About the author:
Elena M. Boldyreva, DSc in Philology, Professor, Institute of Foreign Languages, Southwest University, China, 400715 Chongqing, Baybay region, Tyanshen st., 2.
ORCID ID: https://orcid.org/0000-0003-2977-7262
E-mail:
Abstract:
The paper examines various oppositions of autobiographical models of Bunin and Proust and the difference between the mnemonic actions of the autobiographical subjects of Bunin and Proust, whose ars memorativa principles are an ambivalent combination of rational efforts and ‘involuntary memory’. For Bunin the memory is an instinctive-irrational entity that ensures the integrity of the subject and the ontological essence of the reality of his consciousness, while for Marcel Proust it is an tool, which when stubbornly used allows to structure the reality of the past and overcome the state of epistemological uncertainty painful for Proust (but blissful for Bunin).
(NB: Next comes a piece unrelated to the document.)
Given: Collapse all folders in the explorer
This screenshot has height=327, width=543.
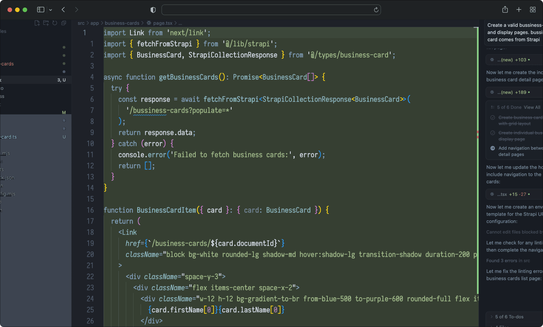Looking at the screenshot, I should point(63,23).
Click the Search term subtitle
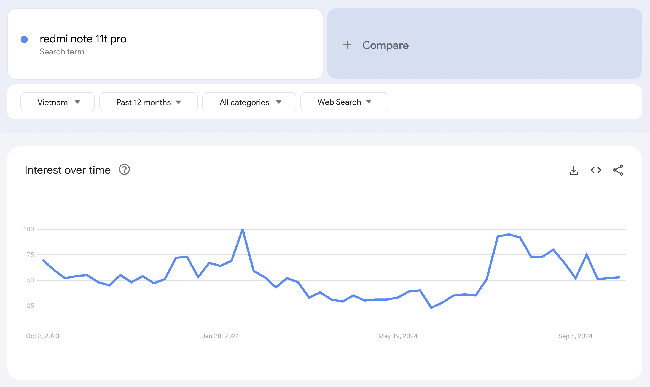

Where Bunin stops in an indistinct, incomprehensible delight in front of the mystery and unpredictability of life, Proust is uncomfortable with the inability to clearly identify the phenomenon or impression and analytically decomposes memory into components, inventing ‘mnemoforming’ and ‘mnemosaving’ technologies. The author concludes that, unlike Proust, whose modernist project exposes numerous processes of interaction between reality and consciousness, memory and creativity, Bunin’s autobiographical discourse is characterized by a fusion of life and creativity in the organic fabric of the memorial ornament.